相変わらず対人関係で失敗ばかりしている莉奈は新しいバイト先のペットショップでもうまくいかない。一方、小さな出版社で働きながら小説家になる夢を見ている修一だが、上司の編集長(山崎潤)や新しく担当する売れっ子評論家の西川(安井順平)のパワハラに振り回されてへとへと。たまたま高校の先輩で大手出版社に勤める今日子(松井玲奈)と会った修一は、彼女の勧めで小説の新人賞応募を決めるのだが、日常にすり減らされてへとへとになり…
【感想】
企画・プロデュースが藤井道人なので、絶対に救いのないエピソードがあるはずだと覚悟してみましたが、人が死んだり難病になったりというような劇的なエピソードはなく、生き方が下手な若い男女が傷つくもがきながら生きていく青春映画です。
刺激的なタイトルですが、西川から修一と莉奈は「仕事もなく夢もない人に生きる価値があるのか」と問われます。そんな人は「生きててごめんなさい」というのが世の中の一般的な見方なのかもしれませんが、僕からすれば修一と莉奈のように互いに思いあえる美男美女のカップルであることだけで十分勝ち組に思えます。しかし、そういう幸せというのは当事者、特に若いうちはなかなか実感できないんですよね。
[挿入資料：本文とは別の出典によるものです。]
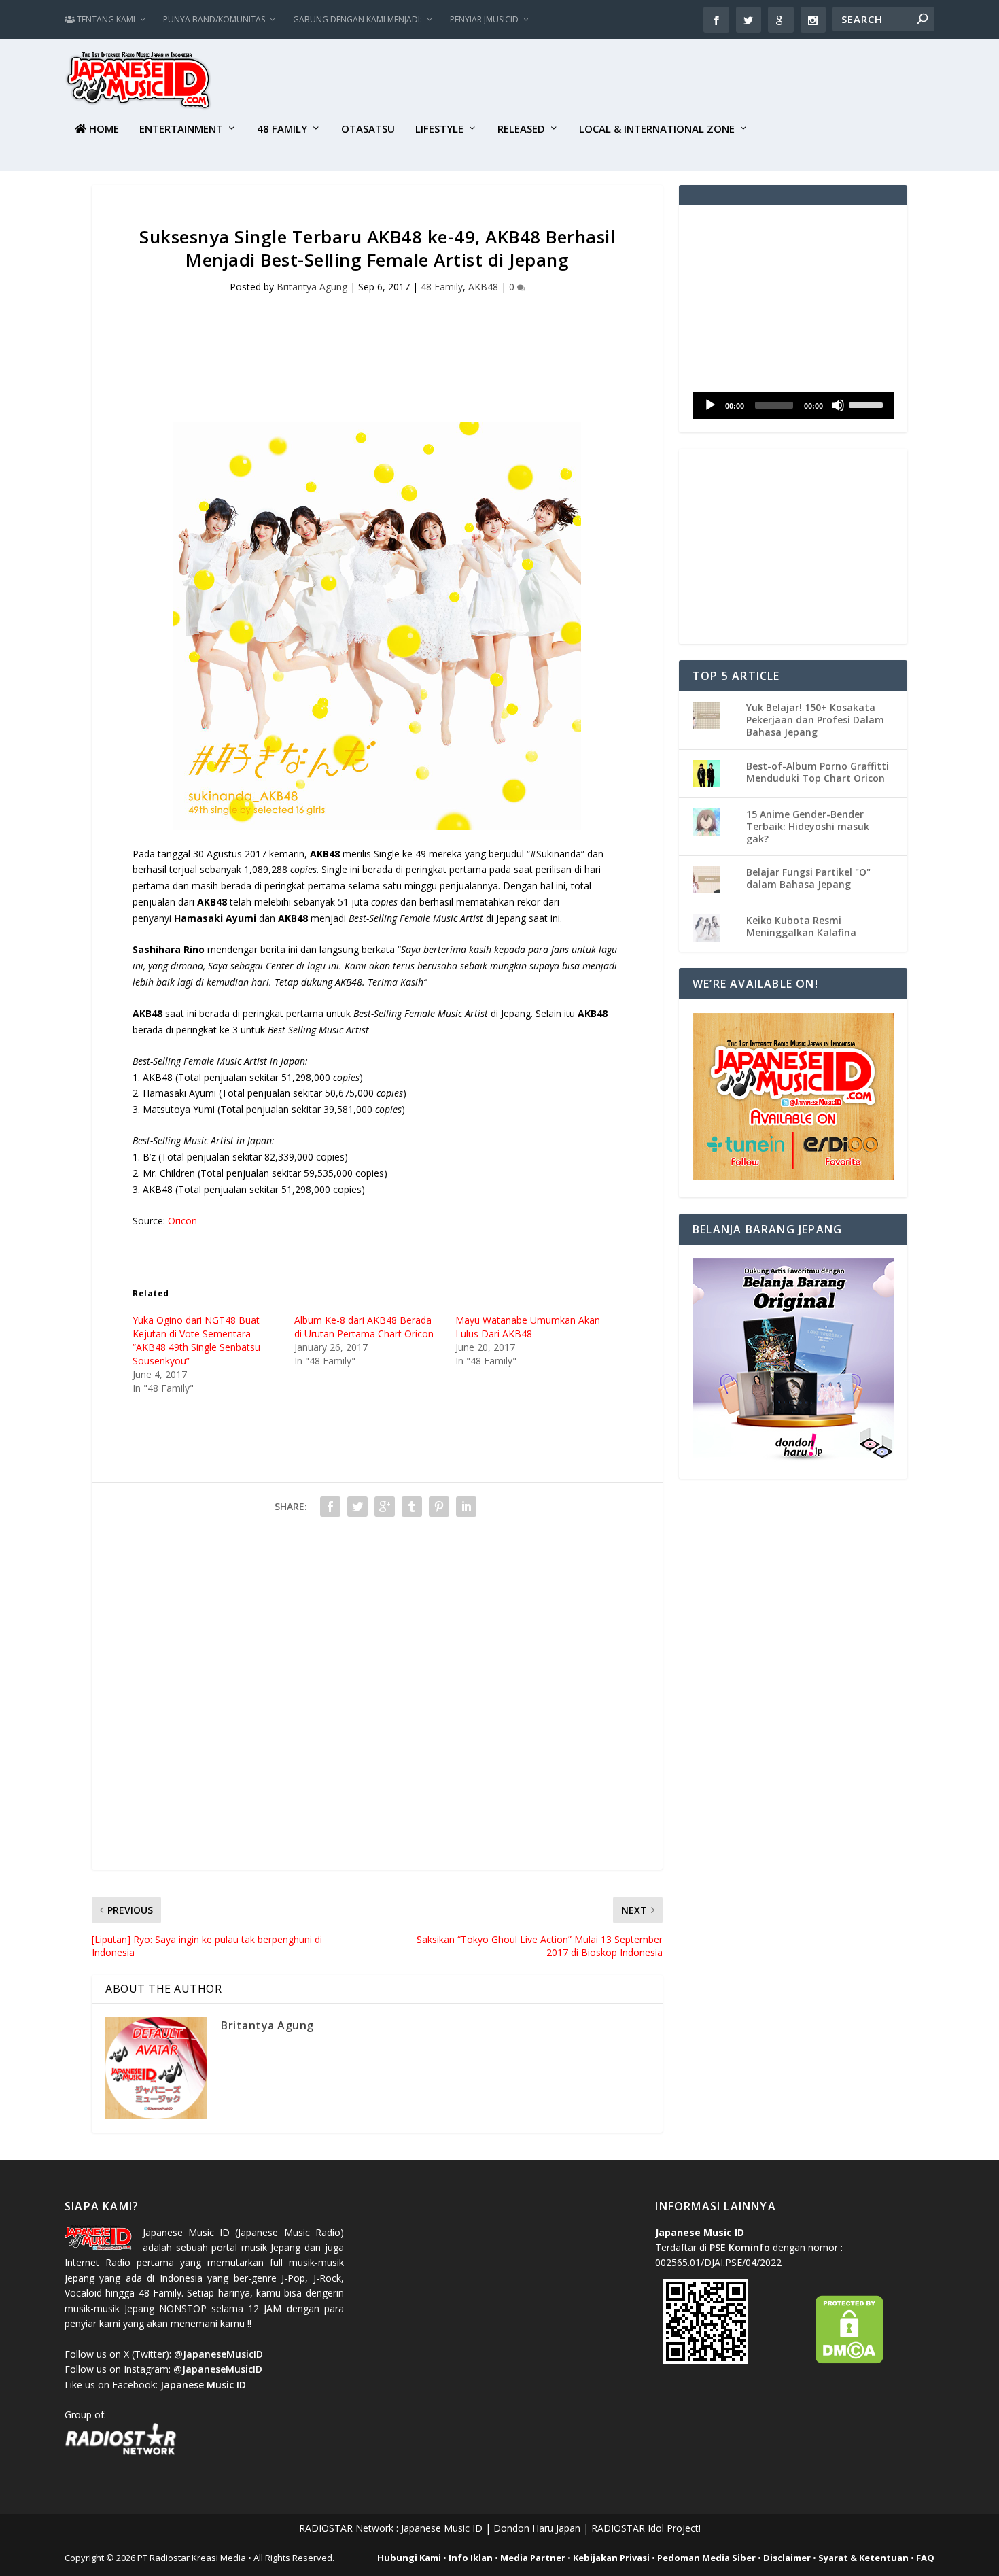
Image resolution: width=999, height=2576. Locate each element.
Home (102, 129)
パワハラを受けた修一の立場は悲惨なものですけれど、ここで莉奈と支えあえれば乗り切れたはず。出版社は一つではないわけですし、コロナのない世界線ですから、若者の就職難も近年は大したことがありません。また、新人賞だっていくつもあるわけです。でも、プレッシャーに押しつぶされていく修一は本当に、そこまで頑張らなくていいのにと応援したくなります。
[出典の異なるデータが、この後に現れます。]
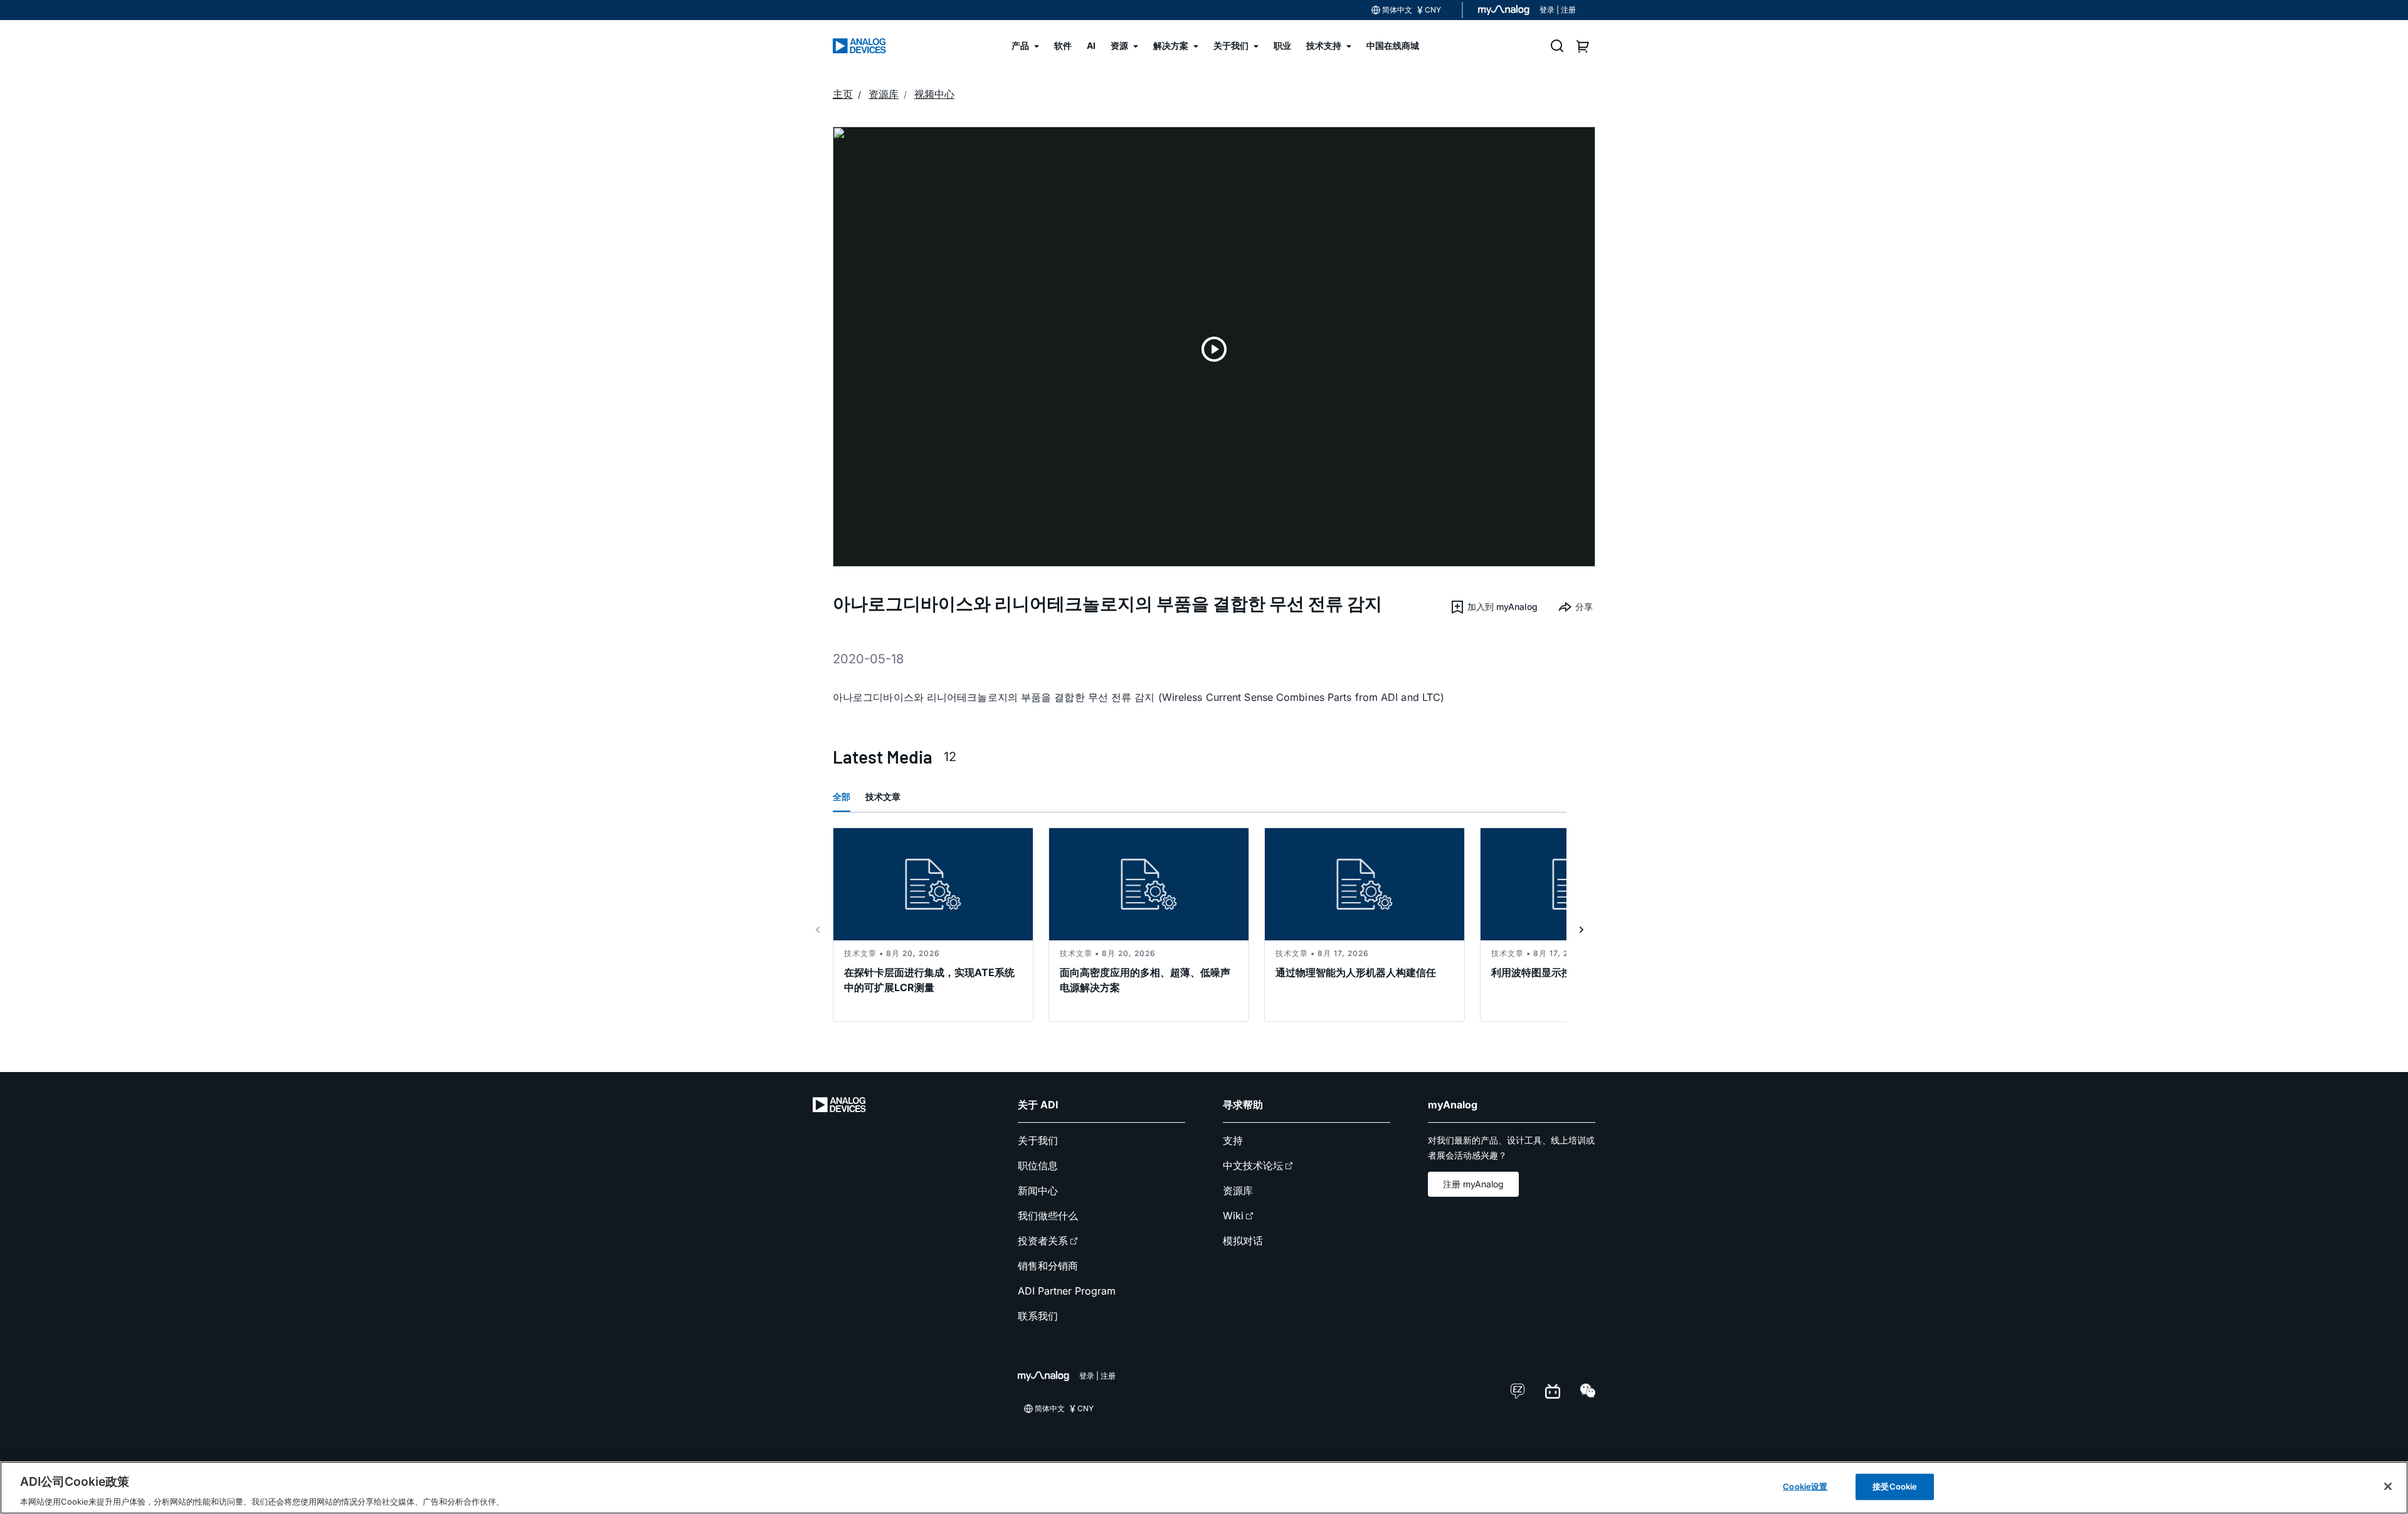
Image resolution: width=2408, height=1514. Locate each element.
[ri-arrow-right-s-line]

莉奈もあちこちで失敗ばかり。発達障害の気があるのでしょうか、親にも見放されています。その反動か修一を束縛してしまう。でも、修一がもう少しおおらかだったらここまで傷つけあわなくて住んだのに。修一が些細なことで見栄を張って嘘をついてしまうのは若いころの僕も同様だったので余計に彼のことを応援したくてなりませんでした。
黒羽はこれまでの役柄とは違って陰キャになりきっています。穂志の発達障害君的な演技も合わせて、孤独と不安に囲まれた今の若者のつらさがストレートに伝わってきます。そして、彼のほうが上だと思っていた関係が崩される危うさの描写がエモい。同時に安井のパワハラ文化人は「妖怪シェアハウス」同様で、こうした役柄にぴったり。脇役では編集部の同僚役の冨手麻妙の抜いた感じがうまく、すべてに必死になる修一は大変だけど、彼女のようにちょっとひいて客観的な生き方ができるようになれば
もっと楽なのにと思えてなりませんでした。